É incrível como o dia da pessoa pode dar aquela reviravolta num simples passar de segundos. São coisas tão ínfimas capazes de tirar a pessoa do eixo. Mas é minutos após essa reviravolta que você tem que se posicionar. Ou se entrega, ou se recusa.
Na grande maioria esmagadora das vezes eu sou aquela que se recusa, e esse posicionamento me traz refrigério de certa forma, pois é na recusa de ficar com raiva de uma pessoa, que acabo perdoando-a. É na recusa de aceitar determinada circunstância que se levantou, que vou adquirindo força pra superar. É na recusa de me dar por satisfeita, que consigo ver a minha real capacidade.
Assumo que pra chegar aí não é apenas se posicionar e as coisas, do nada, acontecem.
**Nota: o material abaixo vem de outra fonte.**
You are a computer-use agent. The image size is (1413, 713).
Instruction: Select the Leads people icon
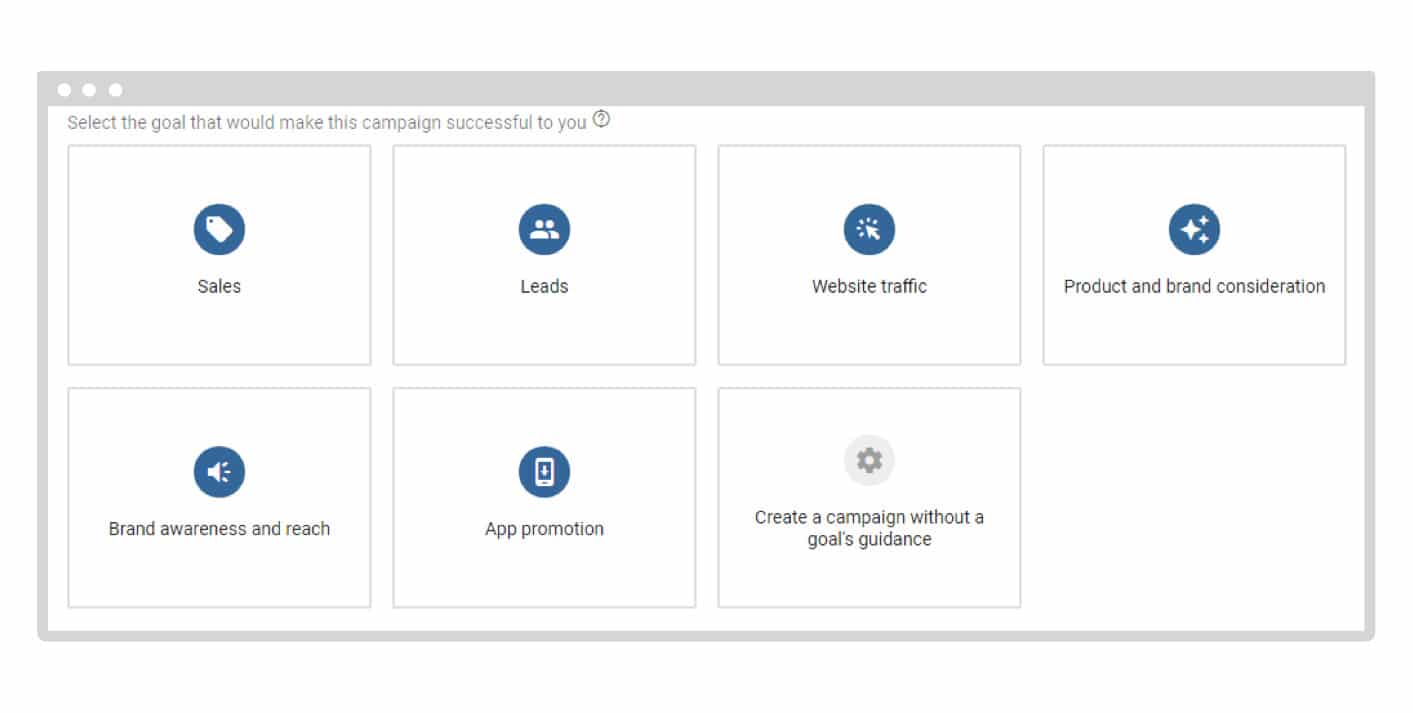coord(544,230)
É uma batalha interior que, muitas vezes, me deixa exausta e com vontade de jogar tudo pra cima. Até porque, a curto prazo, todo mundo sabe que é mais confortável abrir mão de alguém, estacionar no tempo ou ter uma visão pequena de se próprio.
Porém eu sei que o que eu carrego aqui dentro de mim é maior, e também sei que o botão de emergência não vai estar envolto de um vidro com um martelinho ao lado pra, só em caso de precisão, ser acionado. Não. O botão está constantemente pressionado, às vezes mais, às vezes menos, mas sempre em alerta.
Esse botão, sem dúvida, é o que me impulsiona a recusar, mesmo minha mente gritando o contrário: "se entrega! Se entrega! Se entrega!".
É bem verdade que algumas vezes eu me entreguei, mas, sério, do fundo do meu coração, é um arrependimento tão grande que evito pensar, não por covardia, ou vergonha, mas por já ter me perdoado. E assim como eu sou com os outros, sou comigo mesma. Perdoando, não guardo mágoa, rancor, nem fico remoendo.
Mas sim, fechando o pensamento, o dia tem 24h, e não vai ser um cocôzinho de segundo que vai fazer com que eu perca meu dia, por isso, nesse exato momento (16h12min) estou me recusando e pressionando um pouco mais forte o botão de emergência!